# [PROBLEM TO SOLVE]
In the records below, find the line that contains "Image resolution: width=858", then transcribe it and every later line exactly, stopping at the final line.

Saved data entries
══════════
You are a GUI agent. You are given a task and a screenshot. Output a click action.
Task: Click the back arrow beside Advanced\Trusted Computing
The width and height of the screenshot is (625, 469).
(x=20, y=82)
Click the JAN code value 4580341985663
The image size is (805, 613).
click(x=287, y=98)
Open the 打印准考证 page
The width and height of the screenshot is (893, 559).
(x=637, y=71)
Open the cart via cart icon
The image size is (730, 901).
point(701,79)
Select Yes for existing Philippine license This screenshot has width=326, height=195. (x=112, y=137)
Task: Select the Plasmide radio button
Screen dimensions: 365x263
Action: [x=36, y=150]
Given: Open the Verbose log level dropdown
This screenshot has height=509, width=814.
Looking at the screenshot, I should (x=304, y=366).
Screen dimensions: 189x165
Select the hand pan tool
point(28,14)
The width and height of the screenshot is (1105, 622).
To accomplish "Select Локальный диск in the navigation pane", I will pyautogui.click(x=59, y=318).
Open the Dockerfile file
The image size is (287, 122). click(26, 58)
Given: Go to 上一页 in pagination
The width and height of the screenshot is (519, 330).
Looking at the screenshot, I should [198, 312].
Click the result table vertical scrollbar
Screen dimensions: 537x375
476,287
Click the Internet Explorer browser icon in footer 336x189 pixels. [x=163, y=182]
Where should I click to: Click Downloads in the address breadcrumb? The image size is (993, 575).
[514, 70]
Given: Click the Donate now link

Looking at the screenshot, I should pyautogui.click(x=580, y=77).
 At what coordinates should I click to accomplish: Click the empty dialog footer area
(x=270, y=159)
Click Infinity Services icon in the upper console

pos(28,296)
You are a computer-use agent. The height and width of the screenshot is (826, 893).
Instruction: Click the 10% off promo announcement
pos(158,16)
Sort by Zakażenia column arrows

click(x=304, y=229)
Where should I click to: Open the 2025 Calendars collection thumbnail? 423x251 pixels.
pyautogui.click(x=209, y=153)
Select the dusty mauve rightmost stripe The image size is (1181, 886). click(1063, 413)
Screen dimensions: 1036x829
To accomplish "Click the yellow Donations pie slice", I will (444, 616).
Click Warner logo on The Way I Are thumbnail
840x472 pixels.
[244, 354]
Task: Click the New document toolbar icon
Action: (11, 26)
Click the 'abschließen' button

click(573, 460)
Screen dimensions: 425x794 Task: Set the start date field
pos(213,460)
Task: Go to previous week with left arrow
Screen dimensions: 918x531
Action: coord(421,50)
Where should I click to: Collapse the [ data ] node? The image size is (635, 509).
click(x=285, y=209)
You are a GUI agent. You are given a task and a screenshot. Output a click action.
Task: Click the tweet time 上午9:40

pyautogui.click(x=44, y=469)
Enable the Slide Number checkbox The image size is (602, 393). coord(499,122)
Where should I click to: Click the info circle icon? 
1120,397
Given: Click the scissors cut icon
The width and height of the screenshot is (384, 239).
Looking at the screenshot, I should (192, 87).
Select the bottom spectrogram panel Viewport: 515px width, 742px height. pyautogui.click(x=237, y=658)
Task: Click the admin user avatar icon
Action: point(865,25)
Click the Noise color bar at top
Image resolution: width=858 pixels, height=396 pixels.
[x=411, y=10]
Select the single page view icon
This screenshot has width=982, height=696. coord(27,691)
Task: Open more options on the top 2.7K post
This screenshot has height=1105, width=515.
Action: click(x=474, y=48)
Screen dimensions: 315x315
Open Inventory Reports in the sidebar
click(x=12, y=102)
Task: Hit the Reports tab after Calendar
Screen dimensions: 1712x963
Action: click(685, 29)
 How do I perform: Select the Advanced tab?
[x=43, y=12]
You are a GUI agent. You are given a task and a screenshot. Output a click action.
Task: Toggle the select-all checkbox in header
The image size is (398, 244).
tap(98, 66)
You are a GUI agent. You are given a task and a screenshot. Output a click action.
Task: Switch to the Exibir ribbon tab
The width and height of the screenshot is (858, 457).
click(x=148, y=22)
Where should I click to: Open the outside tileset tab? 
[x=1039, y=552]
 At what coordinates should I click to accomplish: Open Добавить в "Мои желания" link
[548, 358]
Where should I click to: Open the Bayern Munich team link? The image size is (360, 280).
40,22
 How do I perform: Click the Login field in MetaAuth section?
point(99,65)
══════════
# [TASK RESULT]
Image resolution: width=858 pixels, height=396 pixels.
[x=411, y=10]
Select the single page view icon
This screenshot has width=982, height=696. coord(27,691)
Task: Open more options on the top 2.7K post
This screenshot has height=1105, width=515.
Action: click(x=474, y=48)
Screen dimensions: 315x315
Open Inventory Reports in the sidebar
click(x=12, y=102)
Task: Hit the Reports tab after Calendar
Screen dimensions: 1712x963
Action: click(685, 29)
 How do I perform: Select the Advanced tab?
[x=43, y=12]
You are a GUI agent. You are given a task and a screenshot. Output a click action.
Task: Toggle the select-all checkbox in header
The image size is (398, 244).
tap(98, 66)
You are a GUI agent. You are given a task and a screenshot. Output a click action.
Task: Switch to the Exibir ribbon tab
The width and height of the screenshot is (858, 457).
click(x=148, y=22)
Where should I click to: Open the outside tileset tab? 
[x=1039, y=552]
 At what coordinates should I click to accomplish: Open Добавить в "Мои желания" link
[548, 358]
Where should I click to: Open the Bayern Munich team link? The image size is (360, 280).
40,22
 How do I perform: Click the Login field in MetaAuth section?
point(99,65)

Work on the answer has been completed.